The announcement positions Jalapeño as purpose-built for inference, the work of running already-trained language models like those behind ChatGPT, as distinct from the much costlier training phase that builds them. Broadcom publicly framed the chip as informed by "detailed insights" from OpenAI researchers and explicitly mapped to OpenAI's own roadmap for future models and products (Broadcom investor release; OpenAI announcement). That is co-design in the strict sense: not a customer buying off-the-shelf silicon, but an AI lab handing the chip supplier a roadmap and working backward from there.
The most operationally telling number is the timeline. Roughly nine months from design start to announced production is unusually short for a from-scratch ASIC, and Ars Technica's reporting flags the speed itself as a signal about who brought what to the table (Ars Technica). Read narrowly, the timeline implies Broadcom contributed substantial reusable IP (packaging, interconnect, and underlying process know-how), while OpenAI contributed the workload specification and the pressure to ship. Read broadly, both companies are clearly treating this as iteration infrastructure rather than a one-off procurement.
That iteration framing is explicit in the announcement. Both OpenAI and Broadcom describe Jalapeño as the first generation of a longer-term program, which means the chip is best read as a direction-of-travel signal rather than a finished product (Broadcom investor release). The competitive frame is already crowded. Nvidia still dominates datacenter GPUs for both training and inference, Google's TPUs serve its own stack, Amazon's Trainium and Inferentia chips underpin AWS workloads, and Microsoft has been working on its own Maia-class accelerators. A jointly designed inference chip with a non-GPU supplier is one answer to the concentration question, not the only one available.

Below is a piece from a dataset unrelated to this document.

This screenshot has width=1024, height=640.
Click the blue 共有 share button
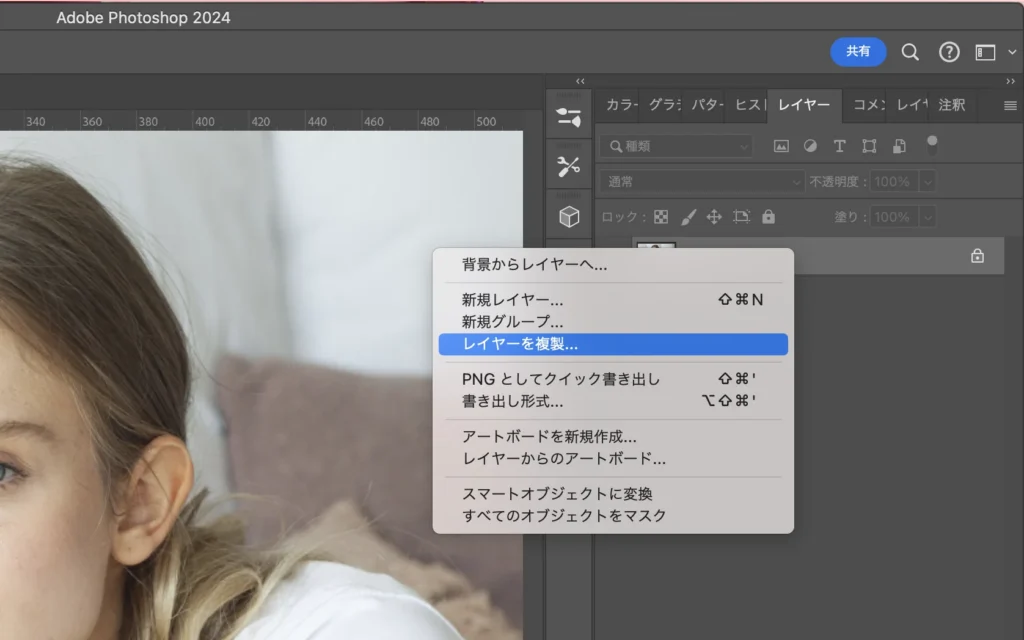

The skepticism that has to travel with the announcement is just as concrete. OpenAI's performance claim, "early testing shows that Jalapeño will deliver performance per watt substantially better than current state-of-the-art," is preliminary, vendor-sourced, and explicitly framed as ongoing (OpenAI announcement). No third-party benchmark exists yet. No disclosed process node, memory hierarchy, or interconnect details are public. The promised "detailed technical report" tied to deployment context has not landed. A nine-month design cycle for a from-scratch ASIC is fast enough to warrant real scrutiny, not just applause. "First generation," in short, is the companies' own framing, and it leaves room for the next revision to look meaningfully different.
Why this matters beyond the chip: inference cost and energy use are now the dominant operating expense for AI labs serving large user bases, a problem that is no longer hypothetical for OpenAI as it operates ChatGPT at scale. A co-designed inference chip with Broadcom shifts the bargaining position of the dominant accelerator vendors even if Jalapeño itself never ships in high volume. The strategic question is whether this kind of partnership can make running large language models measurably cheaper and less concentrated. For the next several months, the more immediate question is whether the promised technical report lands with enough specificity to let outside observers answer it.